A sialogram confirms sialectasis, and the punctate dilations of the parotid ducts are similar in appearance to bronchiectasis. The parotid swelling with sialectasis is often infrequent and mild, and triggered by certain foods. There is no simple treatment; superficial parotidectomy is reserved for the rare, severe cases.

Fig. 5.15 Sialectasis of the parotid gland. This presents as intermittent episodes of painful swelling. Calculi in the parotid duct are uncommon, and are not easily demonstrated on radiograph. An intraoral view is necessary.

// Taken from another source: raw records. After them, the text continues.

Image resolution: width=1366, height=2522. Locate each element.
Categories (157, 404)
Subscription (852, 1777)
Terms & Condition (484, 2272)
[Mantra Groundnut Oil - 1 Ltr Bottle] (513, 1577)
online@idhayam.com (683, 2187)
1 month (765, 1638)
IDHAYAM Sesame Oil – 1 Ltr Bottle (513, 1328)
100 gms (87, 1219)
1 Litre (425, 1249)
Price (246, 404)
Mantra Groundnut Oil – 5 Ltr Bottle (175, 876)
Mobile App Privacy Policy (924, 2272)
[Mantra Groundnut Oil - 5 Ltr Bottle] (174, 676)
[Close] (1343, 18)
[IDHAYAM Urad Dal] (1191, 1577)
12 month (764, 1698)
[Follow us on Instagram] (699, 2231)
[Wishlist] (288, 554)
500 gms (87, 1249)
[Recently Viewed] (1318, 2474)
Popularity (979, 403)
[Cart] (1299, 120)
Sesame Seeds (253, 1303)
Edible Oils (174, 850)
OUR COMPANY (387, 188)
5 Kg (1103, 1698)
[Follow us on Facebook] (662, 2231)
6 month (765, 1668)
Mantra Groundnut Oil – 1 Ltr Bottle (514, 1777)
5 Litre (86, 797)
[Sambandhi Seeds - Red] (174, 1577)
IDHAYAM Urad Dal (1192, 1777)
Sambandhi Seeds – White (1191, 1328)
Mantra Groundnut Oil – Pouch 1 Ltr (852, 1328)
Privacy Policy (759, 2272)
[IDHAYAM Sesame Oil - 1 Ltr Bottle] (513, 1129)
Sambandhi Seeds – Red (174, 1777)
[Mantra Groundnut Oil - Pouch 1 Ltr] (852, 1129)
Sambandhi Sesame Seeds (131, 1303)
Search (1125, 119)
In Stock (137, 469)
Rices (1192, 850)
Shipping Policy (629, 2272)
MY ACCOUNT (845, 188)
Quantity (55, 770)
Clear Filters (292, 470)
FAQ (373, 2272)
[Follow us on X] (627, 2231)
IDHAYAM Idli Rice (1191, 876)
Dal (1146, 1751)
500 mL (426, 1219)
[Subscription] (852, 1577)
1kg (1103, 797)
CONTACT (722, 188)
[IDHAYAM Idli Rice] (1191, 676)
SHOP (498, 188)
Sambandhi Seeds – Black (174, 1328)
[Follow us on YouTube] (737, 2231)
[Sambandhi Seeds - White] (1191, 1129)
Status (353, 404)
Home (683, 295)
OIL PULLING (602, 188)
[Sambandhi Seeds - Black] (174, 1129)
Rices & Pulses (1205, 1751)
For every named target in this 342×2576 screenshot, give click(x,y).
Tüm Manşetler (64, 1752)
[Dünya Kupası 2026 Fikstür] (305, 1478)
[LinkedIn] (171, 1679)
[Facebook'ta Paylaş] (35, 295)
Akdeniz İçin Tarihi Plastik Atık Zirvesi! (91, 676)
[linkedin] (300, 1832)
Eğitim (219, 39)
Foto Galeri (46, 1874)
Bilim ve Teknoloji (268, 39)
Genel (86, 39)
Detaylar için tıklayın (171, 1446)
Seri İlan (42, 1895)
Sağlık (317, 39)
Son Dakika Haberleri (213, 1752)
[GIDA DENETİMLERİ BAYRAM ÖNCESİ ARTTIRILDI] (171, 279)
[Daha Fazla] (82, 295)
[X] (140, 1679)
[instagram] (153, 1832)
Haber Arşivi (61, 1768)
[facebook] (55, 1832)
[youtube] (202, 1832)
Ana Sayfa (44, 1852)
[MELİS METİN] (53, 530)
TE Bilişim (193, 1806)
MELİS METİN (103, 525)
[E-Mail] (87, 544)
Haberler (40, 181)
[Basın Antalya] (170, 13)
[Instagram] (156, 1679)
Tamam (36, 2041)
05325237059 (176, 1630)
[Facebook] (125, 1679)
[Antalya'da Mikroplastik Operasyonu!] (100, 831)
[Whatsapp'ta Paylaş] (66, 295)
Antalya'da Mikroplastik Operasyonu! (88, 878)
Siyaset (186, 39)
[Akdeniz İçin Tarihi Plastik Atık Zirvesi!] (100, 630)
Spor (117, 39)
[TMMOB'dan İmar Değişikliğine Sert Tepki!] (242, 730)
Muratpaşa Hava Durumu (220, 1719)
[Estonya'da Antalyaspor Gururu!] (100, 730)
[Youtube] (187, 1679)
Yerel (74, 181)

A sialogram confirms sialectasis, and the punctate dilations of the parotid ducts are similar in appearance to bronchiectasis. The parotid swelling with sialectasis is often infrequent and mild, and triggered by certain foods. There is no simple treatment; superficial parotidectomy is reserved for the rare, severe cases.

Fig. 5.16 Normal sub-mandibular sialogram. The pattern of ducts not involved with sialectasis is demonstrated. A parotid sialogram is not difficult to perform, since the duct orifice opposite the second upper molar tooth is obvious and can be made more apparent by massaging over the parotid gland to cause a visible flow of saliva. The submandibular duct orifice anteriorly in the floor of the mouth is not obvious; cannulation for sialography may be difficult.